In total, investors pulled approximately US$320 billion from mutual funds and exchange-traded funds (ETFs) during March, although there are asset classes such as passive US equity (US$40.9 billion) that were exempt from the general trend.

The April issue of The Cerulli Edge - US Monthly Product Trends reflects on the tumultuous first quarter of 2020, as record-setting mutual fund and money market fund monthly net flow figures highlight investor fear and uncertainty.

The demand for passive US equity likely stems from investors reallocating into high-quality, low-cost equity index-tracking products to take advantage of the more attractive prices that resulted from the severe equity market declines.

The selloff was felt by asset managers as they endured double-digit asset declines, with mutual funds falling 13.6% and ETFs declining 12.4% during the month.

The issues for mutual fund managers were compounded by the fact that net flows moving out of the vehicle totalled an astounding US$335.2 billion, or 2.2% of February month-end assets.

The overall decline in ETF assets was lessened by the fact that investors held steady on a net basis, adding US$9.3 billion in positive flows into the vehicle during March.

Fixed-income ETFs struggled in March, suffering US$20.7 billion in net negative flows. However, alternative ETFs gathered significant flows YTD, especially relative to the small size of the category (US$46 billion).

Investors also piled into money market funds, adding net flows of US$684.7 billion, leading to a 19% increase in assets to US$4.3 trillion.

However, there were different outcomes within the three broad Morningstar categories: taxable, tax-free, and prime funds.
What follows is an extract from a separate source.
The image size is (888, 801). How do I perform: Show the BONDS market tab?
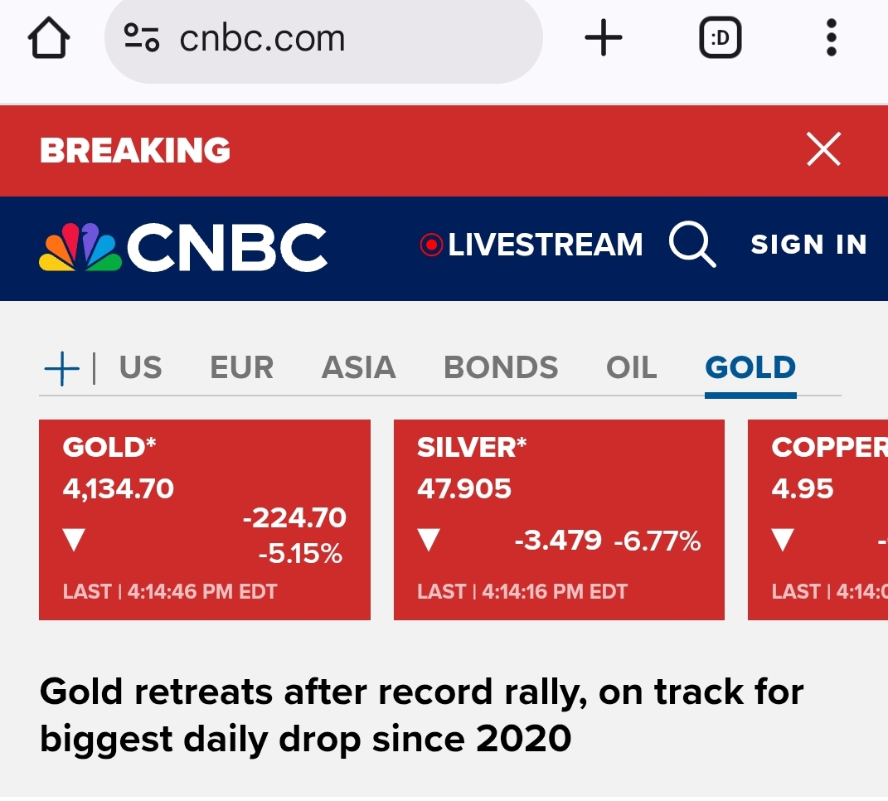click(501, 368)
Taxable money market funds added US$823.5 billion, while tax-free and prime bled US$3 billion and US$135.9 billion, respectively. The discrepancy in flows highlights investor demand for safety of government-backed securities.
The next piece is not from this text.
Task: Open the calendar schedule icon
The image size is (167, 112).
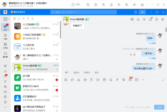Action: 104,80
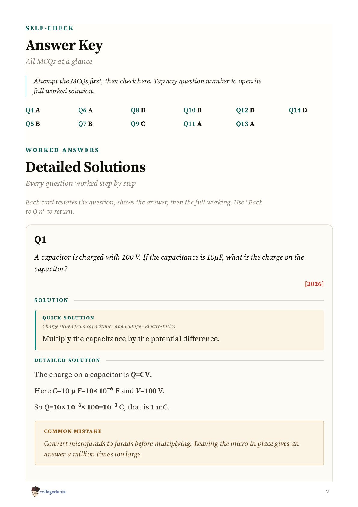Click the Common Mistake callout box

[x=179, y=443]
Cerulli believes that while there are certainly bright spots, the performance of key liquid alternatives categories in 1Q 2020 as well their long-term performance relative to traditional investments such as stock and bond funds make them a tough pitch to advisors and their clients.

Many of the categories have faced relatively steep declines; although, some liquid alternative categories have provided strong performance as markets declined.

One bright spot has been managed futures funds, which, after a long period of poor returns, were flat in 1Q 2020. Managed futures exhibited the lowest five-year correlation to equity markets.